Not Allow Download from Windows Server Network Share

Question

I have a network share (SMB) on our file server (Windows 2012 R2) that will be holding sensitive data. I am trying to figure out how I can limit access to not allow anyone accessing the share to download the files/folders. Is this possible?

Answer 1

You can specify who has the rights to read and write files. But if you give users the right to read files, the can read the files. That is the point of allowing them read access. You can set the rights so nobody can read the files, but then why place them in a network share?

Answer 2

This is a problem that's generally solved with an administrative policy rather than via technical means. For example, you could force users to sign something saying that if they download the files off the network share onto any other device it's a termination-level offense before granting them permissions to access the share.

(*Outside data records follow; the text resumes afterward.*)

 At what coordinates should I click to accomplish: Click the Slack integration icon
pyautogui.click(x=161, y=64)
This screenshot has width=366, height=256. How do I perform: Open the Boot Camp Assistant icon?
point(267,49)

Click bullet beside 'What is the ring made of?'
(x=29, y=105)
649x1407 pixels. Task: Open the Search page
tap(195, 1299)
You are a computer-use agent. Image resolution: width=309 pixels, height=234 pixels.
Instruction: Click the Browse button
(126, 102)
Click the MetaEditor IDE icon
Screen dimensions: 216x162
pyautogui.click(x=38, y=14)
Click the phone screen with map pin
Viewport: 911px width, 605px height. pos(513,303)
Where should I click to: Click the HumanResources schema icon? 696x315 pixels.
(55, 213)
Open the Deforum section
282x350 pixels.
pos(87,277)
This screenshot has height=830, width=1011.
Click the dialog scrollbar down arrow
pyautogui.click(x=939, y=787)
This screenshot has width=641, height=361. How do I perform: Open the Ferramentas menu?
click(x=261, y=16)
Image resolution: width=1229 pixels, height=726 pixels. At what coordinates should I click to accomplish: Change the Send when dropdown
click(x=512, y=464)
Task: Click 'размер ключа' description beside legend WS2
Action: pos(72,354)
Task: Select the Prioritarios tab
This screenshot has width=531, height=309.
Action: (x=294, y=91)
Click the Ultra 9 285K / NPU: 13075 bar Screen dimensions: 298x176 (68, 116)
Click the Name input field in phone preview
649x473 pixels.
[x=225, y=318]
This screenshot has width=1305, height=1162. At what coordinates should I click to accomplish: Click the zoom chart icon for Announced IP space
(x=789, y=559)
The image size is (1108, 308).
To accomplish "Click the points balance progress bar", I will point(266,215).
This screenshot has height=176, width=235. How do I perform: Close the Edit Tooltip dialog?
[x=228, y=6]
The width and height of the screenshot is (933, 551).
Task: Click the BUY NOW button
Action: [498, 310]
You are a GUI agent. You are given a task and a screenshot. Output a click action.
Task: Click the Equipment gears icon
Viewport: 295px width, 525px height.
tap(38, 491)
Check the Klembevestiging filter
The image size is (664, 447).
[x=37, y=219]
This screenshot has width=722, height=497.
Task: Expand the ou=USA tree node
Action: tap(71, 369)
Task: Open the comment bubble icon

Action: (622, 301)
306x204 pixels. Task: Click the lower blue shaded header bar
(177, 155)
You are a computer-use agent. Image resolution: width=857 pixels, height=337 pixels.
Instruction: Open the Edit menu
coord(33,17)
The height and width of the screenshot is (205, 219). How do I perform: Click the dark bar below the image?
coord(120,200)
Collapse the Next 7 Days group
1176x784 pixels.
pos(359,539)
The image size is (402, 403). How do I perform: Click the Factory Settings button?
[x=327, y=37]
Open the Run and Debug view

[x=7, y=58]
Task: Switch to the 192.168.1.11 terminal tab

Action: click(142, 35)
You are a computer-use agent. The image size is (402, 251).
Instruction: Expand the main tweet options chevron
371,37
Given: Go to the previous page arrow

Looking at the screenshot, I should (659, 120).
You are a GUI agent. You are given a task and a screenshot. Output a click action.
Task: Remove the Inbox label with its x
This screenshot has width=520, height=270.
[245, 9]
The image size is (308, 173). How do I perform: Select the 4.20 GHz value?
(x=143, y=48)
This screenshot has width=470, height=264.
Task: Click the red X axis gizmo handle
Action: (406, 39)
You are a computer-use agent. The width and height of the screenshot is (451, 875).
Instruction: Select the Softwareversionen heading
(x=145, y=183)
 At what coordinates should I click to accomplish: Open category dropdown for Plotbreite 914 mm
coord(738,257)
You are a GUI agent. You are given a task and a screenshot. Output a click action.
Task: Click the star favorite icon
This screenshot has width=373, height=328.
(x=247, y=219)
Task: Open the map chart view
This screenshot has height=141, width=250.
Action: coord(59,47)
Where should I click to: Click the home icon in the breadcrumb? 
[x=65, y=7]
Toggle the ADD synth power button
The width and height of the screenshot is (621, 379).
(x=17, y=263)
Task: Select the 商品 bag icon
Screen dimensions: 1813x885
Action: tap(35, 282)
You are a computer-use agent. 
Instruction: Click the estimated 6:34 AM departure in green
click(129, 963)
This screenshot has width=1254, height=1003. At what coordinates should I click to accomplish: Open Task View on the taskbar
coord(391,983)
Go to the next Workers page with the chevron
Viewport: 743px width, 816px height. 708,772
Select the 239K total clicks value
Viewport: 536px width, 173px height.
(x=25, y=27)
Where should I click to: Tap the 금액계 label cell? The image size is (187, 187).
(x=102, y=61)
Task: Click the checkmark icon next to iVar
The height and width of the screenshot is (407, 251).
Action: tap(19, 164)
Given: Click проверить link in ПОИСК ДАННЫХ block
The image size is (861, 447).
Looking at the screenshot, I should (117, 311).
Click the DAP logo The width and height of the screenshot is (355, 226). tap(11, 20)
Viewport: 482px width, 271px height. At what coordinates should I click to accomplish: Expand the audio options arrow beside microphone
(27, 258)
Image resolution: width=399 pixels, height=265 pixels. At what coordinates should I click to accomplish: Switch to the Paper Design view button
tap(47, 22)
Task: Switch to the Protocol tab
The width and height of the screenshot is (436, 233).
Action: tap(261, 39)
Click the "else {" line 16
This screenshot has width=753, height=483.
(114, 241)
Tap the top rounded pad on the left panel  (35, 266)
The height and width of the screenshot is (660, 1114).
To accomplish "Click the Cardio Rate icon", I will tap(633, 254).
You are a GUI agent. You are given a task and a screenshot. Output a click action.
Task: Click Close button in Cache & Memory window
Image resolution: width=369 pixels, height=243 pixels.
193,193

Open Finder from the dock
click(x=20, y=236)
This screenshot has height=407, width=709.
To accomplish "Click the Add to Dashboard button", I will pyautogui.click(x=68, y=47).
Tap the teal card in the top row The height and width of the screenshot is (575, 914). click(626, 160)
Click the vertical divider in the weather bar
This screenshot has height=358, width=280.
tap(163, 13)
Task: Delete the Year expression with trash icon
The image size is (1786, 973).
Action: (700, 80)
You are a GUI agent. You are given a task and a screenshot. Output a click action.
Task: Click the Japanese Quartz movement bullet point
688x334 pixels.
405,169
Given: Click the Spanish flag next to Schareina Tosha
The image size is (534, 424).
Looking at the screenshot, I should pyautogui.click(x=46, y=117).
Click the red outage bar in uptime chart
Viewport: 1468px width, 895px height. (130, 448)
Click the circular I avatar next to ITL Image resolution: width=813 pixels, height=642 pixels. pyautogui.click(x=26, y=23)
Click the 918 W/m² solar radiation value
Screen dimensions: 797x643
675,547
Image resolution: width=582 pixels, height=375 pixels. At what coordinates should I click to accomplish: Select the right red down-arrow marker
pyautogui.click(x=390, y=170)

You might also want to turn on auditing on the share to see who's accessing which files, but I don't believe it'll alert you if they copy the files elsewhere. (Auditing would tell you that they accessed the file if they read or copy it. Writing the file to another device would require auditing on the other device for writes. Also, you would need to read the event viewer to see the audit information.) While you're at it, you probably want to disable USB devices, block access to cloud services on workstations used to access the files, etc., and none of that is a guarantee.

So, to answer your question, it's probably not possible to prevent it via technical means. This is why most people create an administrative policy instead.